在经济学、心理学、政治学、医学等诸多研究领域,人们对那些能够提高研究严谨度和可信度的研究新设计——比如自然实验、实验室实验、随机对照实验——越来越感兴趣了。同样令人们越发感兴趣的还有那些能够提升学术透明度的方法,比如各项假说和方法的预登记制度。这些方法旨在缓解人们对改进研究方法自身无法解决的问题的担忧,比如“发表偏见”和“p值操控”。不过,虽然这些努力的确提升了研究结果的信息性和解释性,但人们却对同样可以达成这个目标的另一种手段不怎么关注,即将研究发现同科学界、政策制定者和普罗大众的观点联系起来。我们认为:研究结果预期的系统收集在如下的三种主要方法中应该是有用的:提升研究结果的解释性、削弱对无效结果的偏见、改进可预期的准确性和实验设计。

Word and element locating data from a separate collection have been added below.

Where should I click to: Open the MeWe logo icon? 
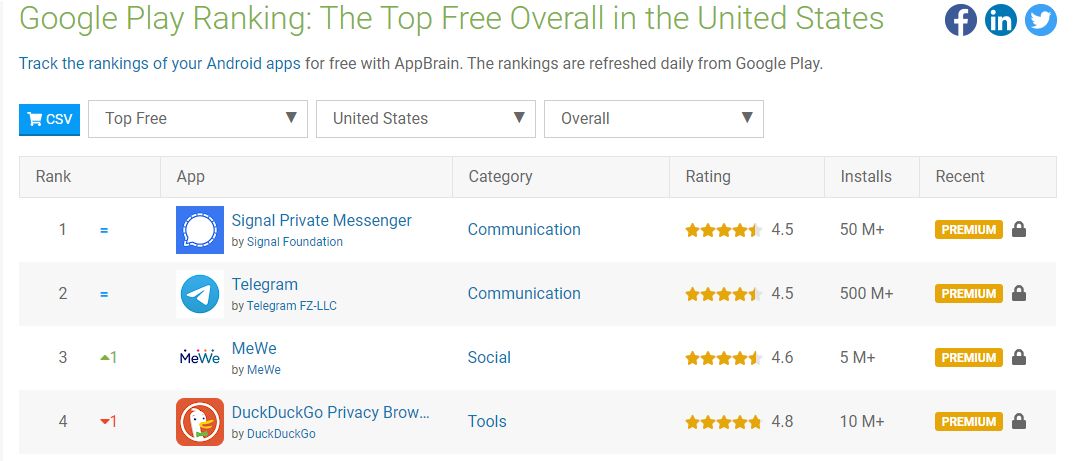(x=200, y=357)
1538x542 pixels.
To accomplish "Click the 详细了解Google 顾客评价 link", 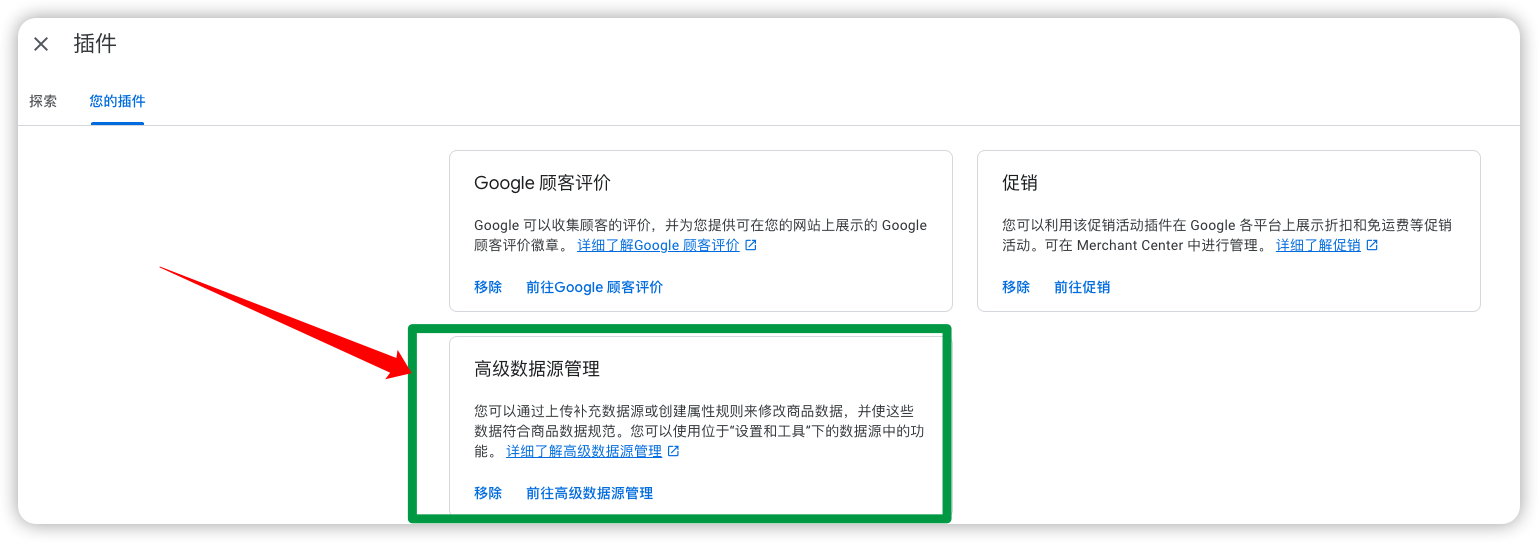I will click(658, 245).
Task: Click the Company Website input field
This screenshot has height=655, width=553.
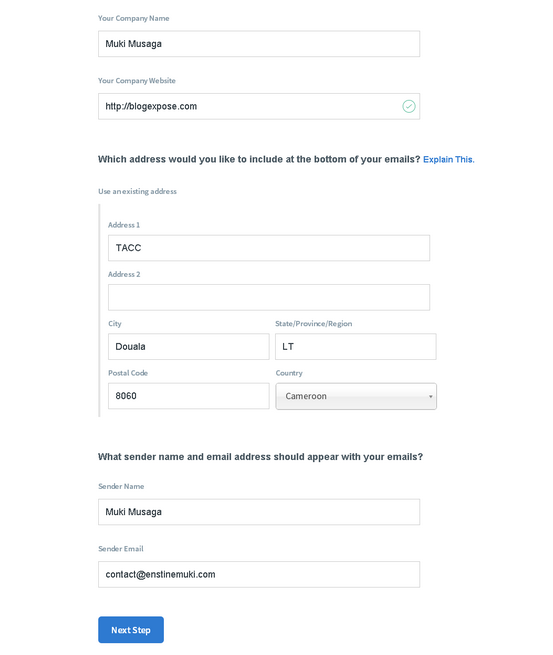Action: coord(259,107)
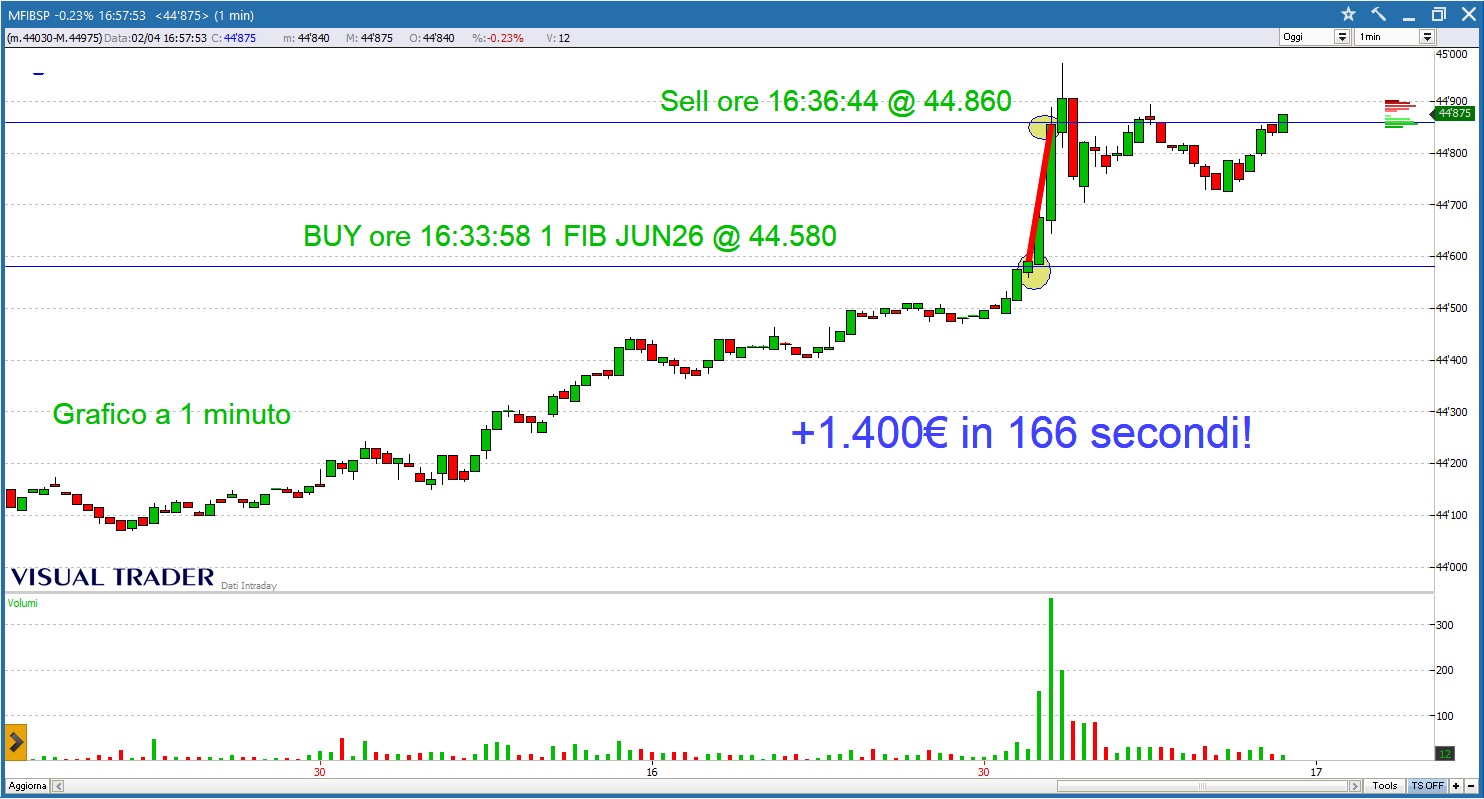Click the red-green order book histogram
Image resolution: width=1484 pixels, height=799 pixels.
coord(1400,114)
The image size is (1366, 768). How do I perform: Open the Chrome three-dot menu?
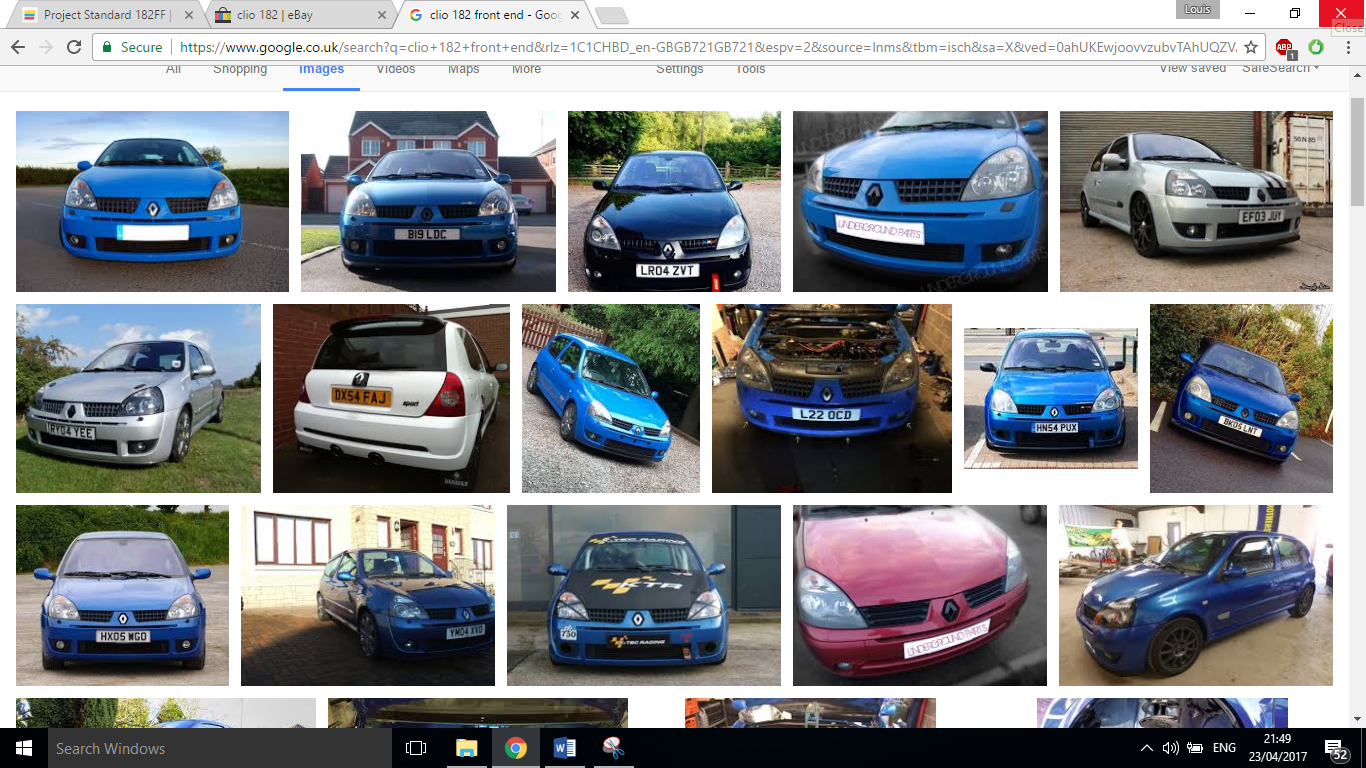tap(1346, 47)
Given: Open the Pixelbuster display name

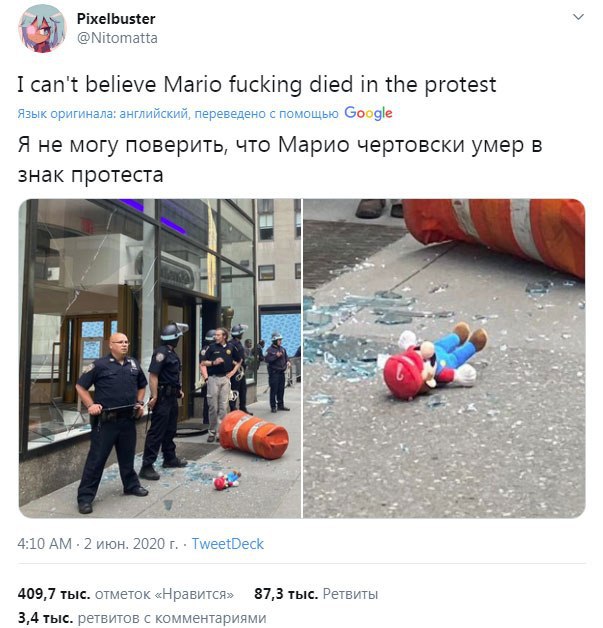Looking at the screenshot, I should click(116, 18).
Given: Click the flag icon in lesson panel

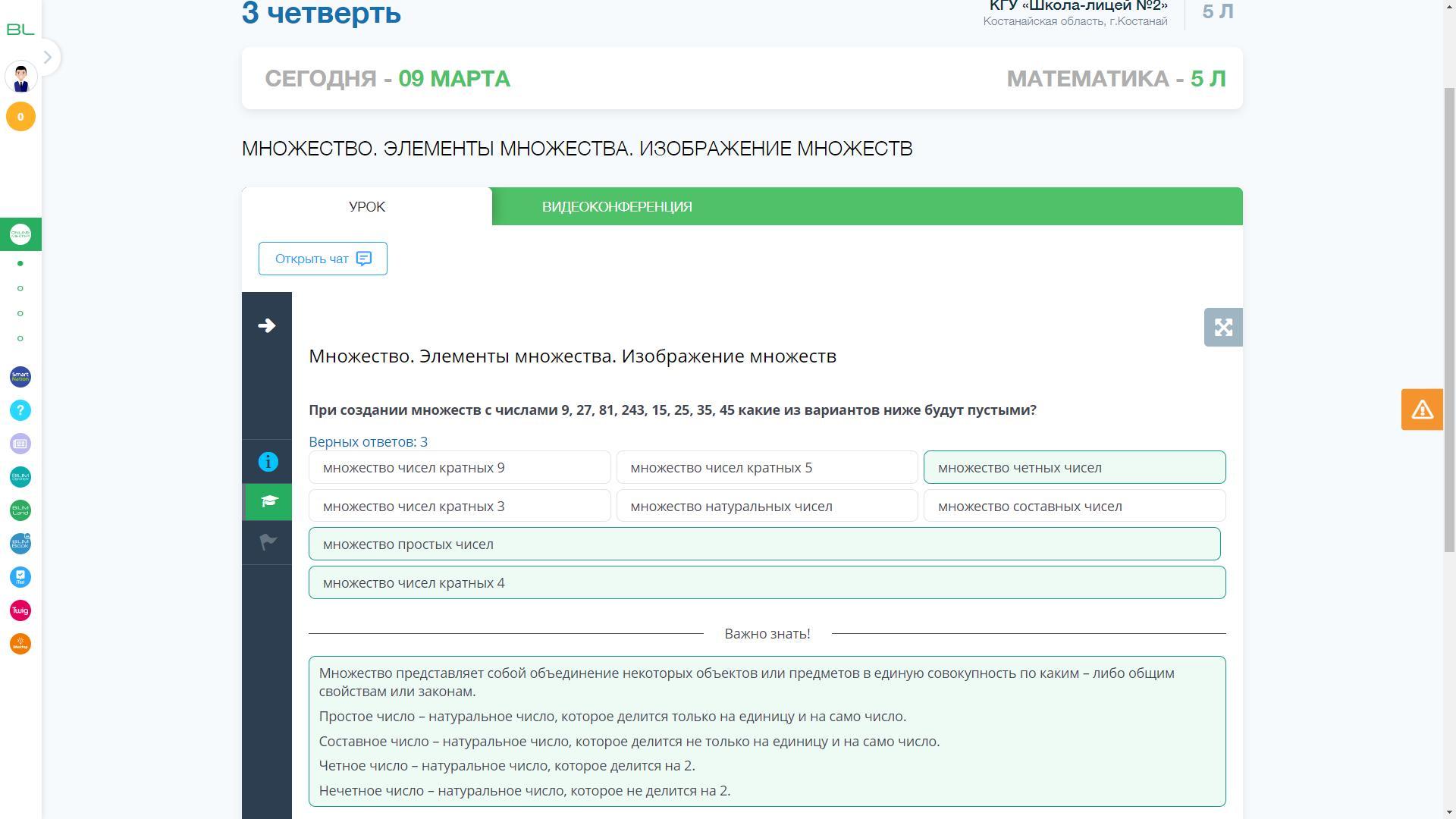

截至目前,只有一小部分研究收集了对研究结果的预期,包括预计原始研究结果的最近工作和学术研究的重复性。人们对学术研究成果预期的关注相当有限,这点和社会科学领域浩如烟海的相关文献形成了鲜明对比。这些文献既探索了人们对一般事务的预测能力,也探索了对宏观经济、地缘政治、体育赛事、政治决策等的预测能力。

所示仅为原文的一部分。